> _WHAT NEEDS TO BE DONE_
Only lines that contain the string "Statement" should be returned from the material below.

> _THE INPUT_
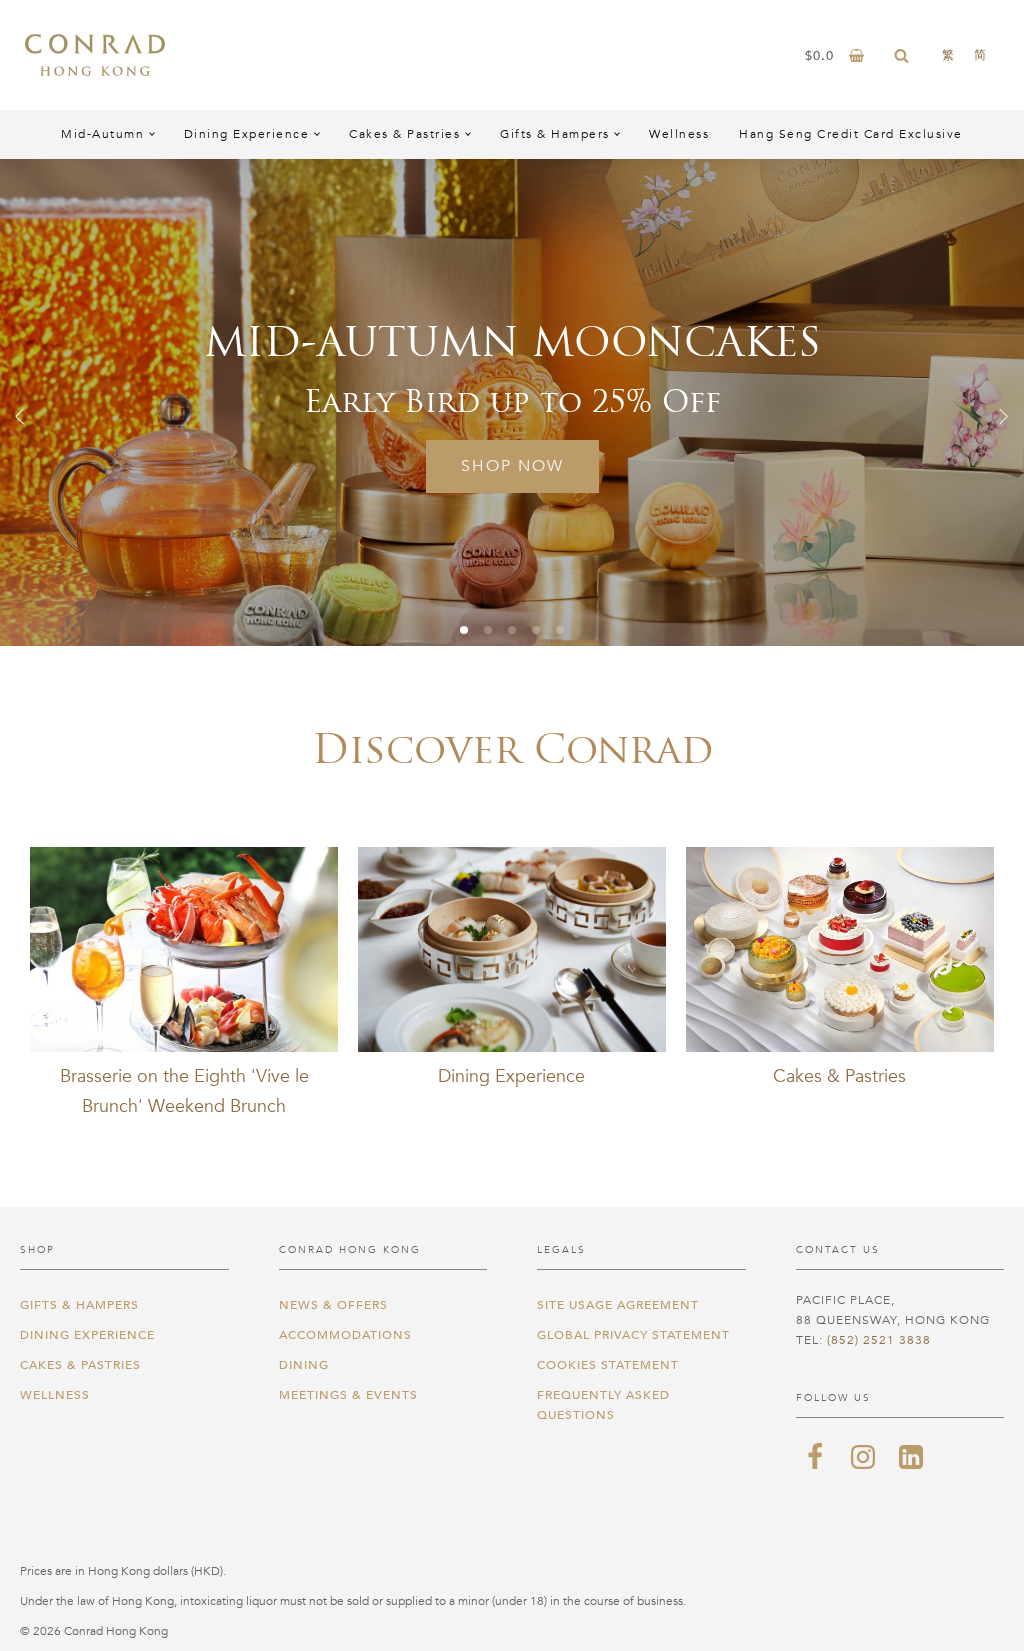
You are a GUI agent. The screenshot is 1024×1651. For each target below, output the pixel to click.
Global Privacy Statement (633, 1335)
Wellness (679, 134)
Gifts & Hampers (555, 134)
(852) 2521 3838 (879, 1340)
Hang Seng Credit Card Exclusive (851, 134)
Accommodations (345, 1335)
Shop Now (539, 466)
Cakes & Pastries (404, 134)
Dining (304, 1365)
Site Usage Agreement (618, 1305)
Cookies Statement (608, 1365)
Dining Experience (247, 134)
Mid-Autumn (102, 134)
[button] (20, 416)
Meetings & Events (348, 1395)
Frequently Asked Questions (603, 1405)
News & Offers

> _EXERCISE ANSWER_
Global Privacy Statement (633, 1335)
Cookies Statement (608, 1365)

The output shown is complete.